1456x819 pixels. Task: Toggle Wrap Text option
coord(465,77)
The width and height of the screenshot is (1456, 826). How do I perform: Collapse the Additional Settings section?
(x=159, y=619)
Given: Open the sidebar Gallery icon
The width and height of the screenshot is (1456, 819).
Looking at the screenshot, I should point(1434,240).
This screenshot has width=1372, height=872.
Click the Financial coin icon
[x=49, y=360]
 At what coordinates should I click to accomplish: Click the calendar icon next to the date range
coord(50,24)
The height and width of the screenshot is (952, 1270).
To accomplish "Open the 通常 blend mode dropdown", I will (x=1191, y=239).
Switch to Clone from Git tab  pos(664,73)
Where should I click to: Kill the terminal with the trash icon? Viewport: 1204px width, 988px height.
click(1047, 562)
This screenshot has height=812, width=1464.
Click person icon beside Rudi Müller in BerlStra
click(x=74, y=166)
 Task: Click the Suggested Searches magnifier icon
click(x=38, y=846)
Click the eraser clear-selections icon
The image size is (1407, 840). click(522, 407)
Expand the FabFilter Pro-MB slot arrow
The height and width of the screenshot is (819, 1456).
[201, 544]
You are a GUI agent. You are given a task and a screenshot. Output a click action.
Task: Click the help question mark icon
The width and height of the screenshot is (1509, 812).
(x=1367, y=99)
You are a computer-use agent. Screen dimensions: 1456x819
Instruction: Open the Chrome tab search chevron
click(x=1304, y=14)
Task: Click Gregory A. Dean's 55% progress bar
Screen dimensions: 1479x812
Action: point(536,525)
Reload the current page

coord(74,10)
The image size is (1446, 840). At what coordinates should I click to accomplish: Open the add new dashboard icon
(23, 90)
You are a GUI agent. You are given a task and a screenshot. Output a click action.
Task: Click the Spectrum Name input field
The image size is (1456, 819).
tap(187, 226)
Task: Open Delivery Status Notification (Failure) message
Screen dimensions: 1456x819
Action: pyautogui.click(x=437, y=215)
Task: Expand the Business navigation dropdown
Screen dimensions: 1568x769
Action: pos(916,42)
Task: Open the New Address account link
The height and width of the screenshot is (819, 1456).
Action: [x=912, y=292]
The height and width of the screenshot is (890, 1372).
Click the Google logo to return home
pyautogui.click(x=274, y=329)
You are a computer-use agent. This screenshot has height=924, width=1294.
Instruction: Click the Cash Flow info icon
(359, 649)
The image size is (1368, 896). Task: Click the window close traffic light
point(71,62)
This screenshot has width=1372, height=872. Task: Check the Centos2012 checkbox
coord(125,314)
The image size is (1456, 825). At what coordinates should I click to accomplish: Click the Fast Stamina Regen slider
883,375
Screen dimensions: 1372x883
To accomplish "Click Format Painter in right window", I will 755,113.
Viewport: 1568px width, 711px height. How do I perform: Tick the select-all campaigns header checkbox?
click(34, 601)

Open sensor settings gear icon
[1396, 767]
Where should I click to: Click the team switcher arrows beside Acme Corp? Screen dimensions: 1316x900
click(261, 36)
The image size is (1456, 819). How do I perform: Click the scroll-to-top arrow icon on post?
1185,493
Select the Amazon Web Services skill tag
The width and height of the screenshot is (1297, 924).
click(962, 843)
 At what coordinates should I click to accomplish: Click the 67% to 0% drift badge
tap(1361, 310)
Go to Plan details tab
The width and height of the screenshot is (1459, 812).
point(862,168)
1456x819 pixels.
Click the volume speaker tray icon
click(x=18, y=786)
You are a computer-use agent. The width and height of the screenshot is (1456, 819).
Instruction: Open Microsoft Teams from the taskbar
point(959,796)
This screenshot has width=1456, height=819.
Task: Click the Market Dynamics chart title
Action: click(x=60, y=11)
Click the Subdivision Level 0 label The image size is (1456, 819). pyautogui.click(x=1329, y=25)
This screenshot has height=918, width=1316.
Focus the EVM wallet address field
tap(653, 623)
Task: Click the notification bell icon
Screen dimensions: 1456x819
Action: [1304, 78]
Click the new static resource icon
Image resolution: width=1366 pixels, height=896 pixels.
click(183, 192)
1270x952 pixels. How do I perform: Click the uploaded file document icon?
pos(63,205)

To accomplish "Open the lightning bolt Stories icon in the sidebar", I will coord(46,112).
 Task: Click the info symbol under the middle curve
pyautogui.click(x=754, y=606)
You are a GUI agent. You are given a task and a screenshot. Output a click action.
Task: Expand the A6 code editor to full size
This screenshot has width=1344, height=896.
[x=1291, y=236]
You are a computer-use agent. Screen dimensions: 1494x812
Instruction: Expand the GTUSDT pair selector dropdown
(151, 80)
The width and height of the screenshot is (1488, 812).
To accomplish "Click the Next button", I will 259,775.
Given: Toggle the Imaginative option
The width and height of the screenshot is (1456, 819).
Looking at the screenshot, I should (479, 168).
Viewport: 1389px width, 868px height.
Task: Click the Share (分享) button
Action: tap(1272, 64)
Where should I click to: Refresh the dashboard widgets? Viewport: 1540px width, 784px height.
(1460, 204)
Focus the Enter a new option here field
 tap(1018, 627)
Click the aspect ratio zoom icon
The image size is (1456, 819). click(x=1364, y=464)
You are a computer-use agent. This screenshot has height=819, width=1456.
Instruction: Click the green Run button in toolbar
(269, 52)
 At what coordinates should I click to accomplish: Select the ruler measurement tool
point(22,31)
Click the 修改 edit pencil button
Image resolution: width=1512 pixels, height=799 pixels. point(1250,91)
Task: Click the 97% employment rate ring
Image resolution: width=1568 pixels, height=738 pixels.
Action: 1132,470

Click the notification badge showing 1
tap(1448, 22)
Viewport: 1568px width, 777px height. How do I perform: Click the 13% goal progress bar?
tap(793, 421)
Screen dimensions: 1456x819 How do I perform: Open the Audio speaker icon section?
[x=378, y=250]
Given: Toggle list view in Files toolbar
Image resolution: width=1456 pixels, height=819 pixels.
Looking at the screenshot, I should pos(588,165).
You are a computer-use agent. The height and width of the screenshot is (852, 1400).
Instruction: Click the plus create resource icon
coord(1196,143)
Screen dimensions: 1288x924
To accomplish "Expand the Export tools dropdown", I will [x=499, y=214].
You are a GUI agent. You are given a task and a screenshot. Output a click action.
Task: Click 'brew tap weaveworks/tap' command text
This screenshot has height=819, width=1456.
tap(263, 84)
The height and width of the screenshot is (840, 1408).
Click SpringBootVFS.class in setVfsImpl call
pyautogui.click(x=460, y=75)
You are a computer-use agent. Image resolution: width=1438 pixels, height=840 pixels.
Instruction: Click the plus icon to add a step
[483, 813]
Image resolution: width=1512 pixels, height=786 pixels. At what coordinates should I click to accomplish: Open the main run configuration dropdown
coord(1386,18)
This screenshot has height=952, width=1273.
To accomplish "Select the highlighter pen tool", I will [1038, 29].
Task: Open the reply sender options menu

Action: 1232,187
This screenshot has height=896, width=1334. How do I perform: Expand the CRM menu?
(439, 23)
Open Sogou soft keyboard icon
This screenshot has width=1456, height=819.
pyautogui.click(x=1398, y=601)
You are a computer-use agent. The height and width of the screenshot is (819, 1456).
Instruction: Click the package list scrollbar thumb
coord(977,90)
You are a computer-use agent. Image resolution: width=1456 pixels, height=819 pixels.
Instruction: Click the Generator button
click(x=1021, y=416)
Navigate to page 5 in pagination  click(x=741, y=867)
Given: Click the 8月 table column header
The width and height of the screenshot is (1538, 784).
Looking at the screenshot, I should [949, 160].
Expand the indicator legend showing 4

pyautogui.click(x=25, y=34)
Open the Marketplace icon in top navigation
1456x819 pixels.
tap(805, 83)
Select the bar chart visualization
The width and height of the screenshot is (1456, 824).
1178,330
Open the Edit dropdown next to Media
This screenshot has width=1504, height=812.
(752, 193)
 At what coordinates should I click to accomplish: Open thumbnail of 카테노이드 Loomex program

═══

*AIM OF THE TASK*: The whole listing above is to be restated word for word.

*RESPONSE FOR THIS EXERCISE*:
1456x819 pixels. Task: Toggle Wrap Text option
coord(465,77)
The width and height of the screenshot is (1456, 826). How do I perform: Collapse the Additional Settings section?
(x=159, y=619)
Given: Open the sidebar Gallery icon
The width and height of the screenshot is (1456, 819).
Looking at the screenshot, I should point(1434,240).
This screenshot has width=1372, height=872.
Click the Financial coin icon
[x=49, y=360]
 At what coordinates should I click to accomplish: Click the calendar icon next to the date range
coord(50,24)
The height and width of the screenshot is (952, 1270).
To accomplish "Open the 通常 blend mode dropdown", I will (x=1191, y=239).
Switch to Clone from Git tab  pos(664,73)
Where should I click to: Kill the terminal with the trash icon? Viewport: 1204px width, 988px height.
click(1047, 562)
This screenshot has height=812, width=1464.
Click person icon beside Rudi Müller in BerlStra
click(x=74, y=166)
 Task: Click the Suggested Searches magnifier icon
click(x=38, y=846)
Click the eraser clear-selections icon
The image size is (1407, 840). click(522, 407)
Expand the FabFilter Pro-MB slot arrow
The height and width of the screenshot is (819, 1456).
[201, 544]
You are a GUI agent. You are given a task and a screenshot. Output a click action.
Task: Click the help question mark icon
The width and height of the screenshot is (1509, 812).
(x=1367, y=99)
You are a computer-use agent. Screen dimensions: 1456x819
Instruction: Open the Chrome tab search chevron
click(x=1304, y=14)
Task: Click Gregory A. Dean's 55% progress bar
Screen dimensions: 1479x812
Action: point(536,525)
Reload the current page

coord(74,10)
The image size is (1446, 840). At what coordinates should I click to accomplish: Open the add new dashboard icon
(23, 90)
You are a GUI agent. You are given a task and a screenshot. Output a click action.
Task: Click the Spectrum Name input field
The image size is (1456, 819).
tap(187, 226)
Task: Open Delivery Status Notification (Failure) message
Screen dimensions: 1456x819
Action: pyautogui.click(x=437, y=215)
Task: Expand the Business navigation dropdown
Screen dimensions: 1568x769
Action: pos(916,42)
Task: Open the New Address account link
The height and width of the screenshot is (819, 1456).
Action: [x=912, y=292]
The height and width of the screenshot is (890, 1372).
Click the Google logo to return home
pyautogui.click(x=274, y=329)
You are a computer-use agent. This screenshot has height=924, width=1294.
Instruction: Click the Cash Flow info icon
(359, 649)
The image size is (1368, 896). Task: Click the window close traffic light
point(71,62)
This screenshot has width=1372, height=872. Task: Check the Centos2012 checkbox
coord(125,314)
The image size is (1456, 825). At what coordinates should I click to accomplish: Click the Fast Stamina Regen slider
883,375
Screen dimensions: 1372x883
To accomplish "Click Format Painter in right window", I will 755,113.
Viewport: 1568px width, 711px height. How do I perform: Tick the select-all campaigns header checkbox?
click(34, 601)

Open sensor settings gear icon
[1396, 767]
Where should I click to: Click the team switcher arrows beside Acme Corp? Screen dimensions: 1316x900
click(261, 36)
The image size is (1456, 819). How do I perform: Click the scroll-to-top arrow icon on post?
1185,493
Select the Amazon Web Services skill tag
The width and height of the screenshot is (1297, 924).
click(962, 843)
 At what coordinates should I click to accomplish: Click the 67% to 0% drift badge
tap(1361, 310)
Go to Plan details tab
The width and height of the screenshot is (1459, 812).
point(862,168)
1456x819 pixels.
Click the volume speaker tray icon
click(x=18, y=786)
You are a computer-use agent. The width and height of the screenshot is (1456, 819).
Instruction: Open Microsoft Teams from the taskbar
point(959,796)
This screenshot has width=1456, height=819.
Task: Click the Market Dynamics chart title
Action: click(x=60, y=11)
Click the Subdivision Level 0 label The image size is (1456, 819). pyautogui.click(x=1329, y=25)
This screenshot has height=918, width=1316.
Focus the EVM wallet address field
tap(653, 623)
Task: Click the notification bell icon
Screen dimensions: 1456x819
Action: [1304, 78]
Click the new static resource icon
Image resolution: width=1366 pixels, height=896 pixels.
click(183, 192)
1270x952 pixels. How do I perform: Click the uploaded file document icon?
pos(63,205)

To accomplish "Open the lightning bolt Stories icon in the sidebar", I will coord(46,112).
 Task: Click the info symbol under the middle curve
pyautogui.click(x=754, y=606)
You are a GUI agent. You are given a task and a screenshot. Output a click action.
Task: Expand the A6 code editor to full size
This screenshot has width=1344, height=896.
[x=1291, y=236]
You are a computer-use agent. Screen dimensions: 1494x812
Instruction: Expand the GTUSDT pair selector dropdown
(151, 80)
The width and height of the screenshot is (1488, 812).
To accomplish "Click the Next button", I will 259,775.
Given: Toggle the Imaginative option
The width and height of the screenshot is (1456, 819).
Looking at the screenshot, I should (479, 168).
Viewport: 1389px width, 868px height.
Task: Click the Share (分享) button
Action: tap(1272, 64)
Where should I click to: Refresh the dashboard widgets? Viewport: 1540px width, 784px height.
(1460, 204)
Focus the Enter a new option here field
 tap(1018, 627)
Click the aspect ratio zoom icon
The image size is (1456, 819). click(x=1364, y=464)
You are a computer-use agent. This screenshot has height=819, width=1456.
Instruction: Click the green Run button in toolbar
(269, 52)
 At what coordinates should I click to accomplish: Select the ruler measurement tool
point(22,31)
Click the 修改 edit pencil button
Image resolution: width=1512 pixels, height=799 pixels. point(1250,91)
Task: Click the 97% employment rate ring
Image resolution: width=1568 pixels, height=738 pixels.
Action: 1132,470

Click the notification badge showing 1
tap(1448, 22)
Viewport: 1568px width, 777px height. How do I perform: Click the 13% goal progress bar?
tap(793, 421)
Screen dimensions: 1456x819 How do I perform: Open the Audio speaker icon section?
[x=378, y=250]
Given: Toggle list view in Files toolbar
Image resolution: width=1456 pixels, height=819 pixels.
Looking at the screenshot, I should pos(588,165).
You are a computer-use agent. The height and width of the screenshot is (852, 1400).
Instruction: Click the plus create resource icon
coord(1196,143)
Screen dimensions: 1288x924
To accomplish "Expand the Export tools dropdown", I will [x=499, y=214].
You are a GUI agent. You are given a task and a screenshot. Output a click action.
Task: Click 'brew tap weaveworks/tap' command text
This screenshot has height=819, width=1456.
tap(263, 84)
The height and width of the screenshot is (840, 1408).
Click SpringBootVFS.class in setVfsImpl call
pyautogui.click(x=460, y=75)
You are a computer-use agent. Image resolution: width=1438 pixels, height=840 pixels.
Instruction: Click the plus icon to add a step
[483, 813]
Image resolution: width=1512 pixels, height=786 pixels. At what coordinates should I click to accomplish: Open the main run configuration dropdown
coord(1386,18)
This screenshot has height=952, width=1273.
To accomplish "Select the highlighter pen tool", I will [1038, 29].
Task: Open the reply sender options menu

Action: 1232,187
This screenshot has height=896, width=1334. How do I perform: Expand the CRM menu?
(439, 23)
Open Sogou soft keyboard icon
This screenshot has width=1456, height=819.
pyautogui.click(x=1398, y=601)
You are a computer-use agent. The height and width of the screenshot is (819, 1456).
Instruction: Click the package list scrollbar thumb
coord(977,90)
You are a computer-use agent. Image resolution: width=1456 pixels, height=819 pixels.
Instruction: Click the Generator button
click(x=1021, y=416)
Navigate to page 5 in pagination  click(x=741, y=867)
Given: Click the 8月 table column header
The width and height of the screenshot is (1538, 784).
Looking at the screenshot, I should [949, 160].
Expand the indicator legend showing 4

pyautogui.click(x=25, y=34)
Open the Marketplace icon in top navigation
1456x819 pixels.
tap(805, 83)
Select the bar chart visualization
The width and height of the screenshot is (1456, 824).
1178,330
Open the Edit dropdown next to Media
This screenshot has width=1504, height=812.
(752, 193)
 At what coordinates should I click to accomplish: Open thumbnail of 카테노이드 Loomex program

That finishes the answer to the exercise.